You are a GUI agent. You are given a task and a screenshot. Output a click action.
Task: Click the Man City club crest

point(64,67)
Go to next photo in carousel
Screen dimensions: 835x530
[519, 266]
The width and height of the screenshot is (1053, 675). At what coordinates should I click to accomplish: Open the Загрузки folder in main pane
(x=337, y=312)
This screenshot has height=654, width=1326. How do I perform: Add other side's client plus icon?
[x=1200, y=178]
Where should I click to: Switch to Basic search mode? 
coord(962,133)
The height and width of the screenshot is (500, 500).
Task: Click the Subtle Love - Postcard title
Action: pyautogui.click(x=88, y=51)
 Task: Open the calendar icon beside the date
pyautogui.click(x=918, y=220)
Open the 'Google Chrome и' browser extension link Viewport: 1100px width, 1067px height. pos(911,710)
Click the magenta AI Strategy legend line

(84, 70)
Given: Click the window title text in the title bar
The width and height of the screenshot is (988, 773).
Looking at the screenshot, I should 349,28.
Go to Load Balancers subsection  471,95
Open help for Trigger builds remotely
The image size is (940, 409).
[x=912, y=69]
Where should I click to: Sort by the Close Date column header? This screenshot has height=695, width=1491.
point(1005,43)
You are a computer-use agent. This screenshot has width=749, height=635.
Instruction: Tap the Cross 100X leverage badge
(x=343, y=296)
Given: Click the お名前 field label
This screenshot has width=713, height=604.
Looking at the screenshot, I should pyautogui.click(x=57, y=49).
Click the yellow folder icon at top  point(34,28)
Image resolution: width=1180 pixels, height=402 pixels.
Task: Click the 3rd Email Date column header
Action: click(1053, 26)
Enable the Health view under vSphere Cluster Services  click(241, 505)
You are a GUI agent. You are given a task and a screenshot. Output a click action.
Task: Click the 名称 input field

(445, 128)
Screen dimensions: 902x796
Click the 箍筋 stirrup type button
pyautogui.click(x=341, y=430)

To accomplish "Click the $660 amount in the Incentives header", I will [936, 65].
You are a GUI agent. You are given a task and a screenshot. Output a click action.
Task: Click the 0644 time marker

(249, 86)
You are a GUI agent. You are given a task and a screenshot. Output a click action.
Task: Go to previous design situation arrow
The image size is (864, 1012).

◆ ◆ ◆ ◆ ◆

* _TASK PROMPT_: The lines to reproduce run from the one containing "Click the 箍筋 stirrup type button" to the last line of the listing; print them exactly, including both ends.

* _EXERCISE OUTPUT_:
Click the 箍筋 stirrup type button
pyautogui.click(x=341, y=430)

To accomplish "Click the $660 amount in the Incentives header", I will [936, 65].
You are a GUI agent. You are given a task and a screenshot. Output a click action.
Task: Click the 0644 time marker

(249, 86)
You are a GUI agent. You are given a task and a screenshot. Output a click action.
Task: Go to previous design situation arrow
The image size is (864, 1012).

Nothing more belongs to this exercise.